We are duty bound to prepare the next generation of journalists in support of this essential mission.

Marc Perrusquia won numerous state and national awards for his investigative reporting in his 29-year tenure with The Commercial Appeal. His investigations of Tennessee’s corrupt taxpayer-funded childcare system led to broad reforms and the criminal prosecutions of six people. His long-running reporting on state senator John Ford and larger political corruption in Memphis inspired the FBI’s Tennessee Waltz bribery sting that altered the state’s political landscape. He holds a BA in Journalism from the University of Minnesota.

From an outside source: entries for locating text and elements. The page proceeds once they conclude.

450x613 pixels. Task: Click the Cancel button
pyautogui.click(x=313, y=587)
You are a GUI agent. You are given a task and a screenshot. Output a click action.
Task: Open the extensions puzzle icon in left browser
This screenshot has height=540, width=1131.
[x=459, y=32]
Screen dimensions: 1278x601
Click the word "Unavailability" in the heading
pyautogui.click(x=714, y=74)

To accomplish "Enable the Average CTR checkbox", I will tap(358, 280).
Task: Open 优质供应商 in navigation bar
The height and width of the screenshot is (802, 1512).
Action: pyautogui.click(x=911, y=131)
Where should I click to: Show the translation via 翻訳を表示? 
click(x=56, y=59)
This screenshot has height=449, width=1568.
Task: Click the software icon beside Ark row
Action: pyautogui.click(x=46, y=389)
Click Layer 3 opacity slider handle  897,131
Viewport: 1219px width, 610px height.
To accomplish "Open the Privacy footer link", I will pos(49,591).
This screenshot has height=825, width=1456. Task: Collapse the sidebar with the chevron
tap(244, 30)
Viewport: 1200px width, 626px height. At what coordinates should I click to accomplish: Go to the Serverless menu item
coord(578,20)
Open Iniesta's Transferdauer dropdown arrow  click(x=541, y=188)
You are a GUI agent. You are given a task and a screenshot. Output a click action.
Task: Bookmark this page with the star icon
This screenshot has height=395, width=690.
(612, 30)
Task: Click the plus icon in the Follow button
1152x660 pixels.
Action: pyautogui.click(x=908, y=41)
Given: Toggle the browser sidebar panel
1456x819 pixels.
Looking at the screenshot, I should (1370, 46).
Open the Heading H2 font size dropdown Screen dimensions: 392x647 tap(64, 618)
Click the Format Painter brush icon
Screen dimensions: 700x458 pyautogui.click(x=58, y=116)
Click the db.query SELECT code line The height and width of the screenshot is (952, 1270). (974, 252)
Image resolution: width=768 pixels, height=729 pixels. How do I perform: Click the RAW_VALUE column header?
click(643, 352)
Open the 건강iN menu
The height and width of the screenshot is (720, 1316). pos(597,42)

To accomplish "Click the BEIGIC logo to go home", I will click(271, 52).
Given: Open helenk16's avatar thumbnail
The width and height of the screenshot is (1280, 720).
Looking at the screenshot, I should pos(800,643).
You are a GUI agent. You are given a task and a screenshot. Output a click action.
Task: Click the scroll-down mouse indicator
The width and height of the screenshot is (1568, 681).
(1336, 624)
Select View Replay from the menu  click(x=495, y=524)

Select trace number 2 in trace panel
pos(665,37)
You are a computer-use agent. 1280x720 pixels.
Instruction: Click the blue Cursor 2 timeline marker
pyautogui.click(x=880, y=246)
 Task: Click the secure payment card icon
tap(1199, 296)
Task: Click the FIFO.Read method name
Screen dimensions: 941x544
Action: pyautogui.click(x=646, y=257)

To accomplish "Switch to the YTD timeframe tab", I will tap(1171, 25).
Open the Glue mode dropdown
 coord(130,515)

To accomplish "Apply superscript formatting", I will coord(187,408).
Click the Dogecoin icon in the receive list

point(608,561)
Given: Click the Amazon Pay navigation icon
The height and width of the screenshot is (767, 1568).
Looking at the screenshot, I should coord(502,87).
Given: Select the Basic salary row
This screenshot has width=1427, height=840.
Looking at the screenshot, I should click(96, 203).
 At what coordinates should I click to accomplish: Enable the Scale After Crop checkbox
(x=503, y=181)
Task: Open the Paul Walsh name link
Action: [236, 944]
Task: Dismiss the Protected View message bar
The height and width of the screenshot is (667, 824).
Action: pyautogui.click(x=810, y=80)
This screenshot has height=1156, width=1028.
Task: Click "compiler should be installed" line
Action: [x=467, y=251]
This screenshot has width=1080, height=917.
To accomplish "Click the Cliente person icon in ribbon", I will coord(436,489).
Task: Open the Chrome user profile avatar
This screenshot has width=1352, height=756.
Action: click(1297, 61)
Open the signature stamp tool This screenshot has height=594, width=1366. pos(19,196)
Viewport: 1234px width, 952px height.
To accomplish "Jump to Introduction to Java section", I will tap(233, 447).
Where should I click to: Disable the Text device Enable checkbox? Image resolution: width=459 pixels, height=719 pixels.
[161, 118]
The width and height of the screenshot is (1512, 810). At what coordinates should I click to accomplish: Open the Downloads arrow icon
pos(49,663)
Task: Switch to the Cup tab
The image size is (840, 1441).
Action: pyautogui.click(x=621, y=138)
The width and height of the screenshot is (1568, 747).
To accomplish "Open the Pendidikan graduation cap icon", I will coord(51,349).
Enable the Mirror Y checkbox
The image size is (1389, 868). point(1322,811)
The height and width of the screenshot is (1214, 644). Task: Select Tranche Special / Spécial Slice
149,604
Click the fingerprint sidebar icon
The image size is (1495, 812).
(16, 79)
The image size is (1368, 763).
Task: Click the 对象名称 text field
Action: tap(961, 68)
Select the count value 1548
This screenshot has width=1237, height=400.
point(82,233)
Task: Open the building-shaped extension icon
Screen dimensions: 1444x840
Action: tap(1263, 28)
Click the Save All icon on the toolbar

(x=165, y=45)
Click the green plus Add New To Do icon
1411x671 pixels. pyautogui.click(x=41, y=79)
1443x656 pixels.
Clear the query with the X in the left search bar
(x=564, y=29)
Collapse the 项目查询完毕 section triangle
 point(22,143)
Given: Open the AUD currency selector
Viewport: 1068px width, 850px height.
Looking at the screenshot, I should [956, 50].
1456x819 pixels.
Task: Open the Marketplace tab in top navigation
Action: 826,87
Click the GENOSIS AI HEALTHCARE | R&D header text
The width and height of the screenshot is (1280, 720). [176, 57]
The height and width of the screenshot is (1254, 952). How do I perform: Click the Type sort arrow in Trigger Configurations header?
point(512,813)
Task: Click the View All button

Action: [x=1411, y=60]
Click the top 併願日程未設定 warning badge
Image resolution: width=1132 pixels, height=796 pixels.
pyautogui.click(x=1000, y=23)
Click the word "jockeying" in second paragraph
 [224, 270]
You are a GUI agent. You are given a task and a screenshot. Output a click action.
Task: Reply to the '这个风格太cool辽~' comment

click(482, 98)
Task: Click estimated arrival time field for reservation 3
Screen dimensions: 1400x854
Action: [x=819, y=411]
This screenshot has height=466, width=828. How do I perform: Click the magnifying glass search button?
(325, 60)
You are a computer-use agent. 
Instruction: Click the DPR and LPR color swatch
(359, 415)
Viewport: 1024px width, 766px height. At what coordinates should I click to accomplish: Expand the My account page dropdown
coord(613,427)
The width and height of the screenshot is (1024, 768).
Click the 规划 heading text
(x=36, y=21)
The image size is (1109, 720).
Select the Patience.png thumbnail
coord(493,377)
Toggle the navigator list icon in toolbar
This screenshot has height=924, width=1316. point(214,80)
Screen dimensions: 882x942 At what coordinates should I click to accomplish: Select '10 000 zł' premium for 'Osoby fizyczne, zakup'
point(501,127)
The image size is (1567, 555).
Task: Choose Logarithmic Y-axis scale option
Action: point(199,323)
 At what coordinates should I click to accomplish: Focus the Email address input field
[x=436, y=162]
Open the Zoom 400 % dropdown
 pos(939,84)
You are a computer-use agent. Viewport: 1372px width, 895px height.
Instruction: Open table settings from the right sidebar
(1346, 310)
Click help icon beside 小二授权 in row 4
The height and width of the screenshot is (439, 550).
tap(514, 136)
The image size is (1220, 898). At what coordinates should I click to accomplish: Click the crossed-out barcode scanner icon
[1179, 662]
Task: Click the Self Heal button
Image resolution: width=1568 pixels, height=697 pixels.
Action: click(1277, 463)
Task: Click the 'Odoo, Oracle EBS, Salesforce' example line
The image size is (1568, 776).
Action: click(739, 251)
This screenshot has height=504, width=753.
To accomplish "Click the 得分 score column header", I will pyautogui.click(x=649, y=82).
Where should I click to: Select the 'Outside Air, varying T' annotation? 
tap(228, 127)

David Waters worked for The Commercial Appeal for 35 years, as a religion and education reporter, columnist, and editorial page editor. From 2007 to 2010, he served as religion editor for The Washington Post and launched, wrote, edited, and produced its “On Faith” website and “Under God” blog. His numerous state and national journalism awards include a Distinguished Writing Award from the American Society of Newspaper Editors, five Wilbur Awards from the Religion Communications Council, and induction into the Scripps Howard Editorial Hall of Fame. He is a 1981 graduate of the UofM and received the Outstanding Journalism Alumni Award from the University in 2009.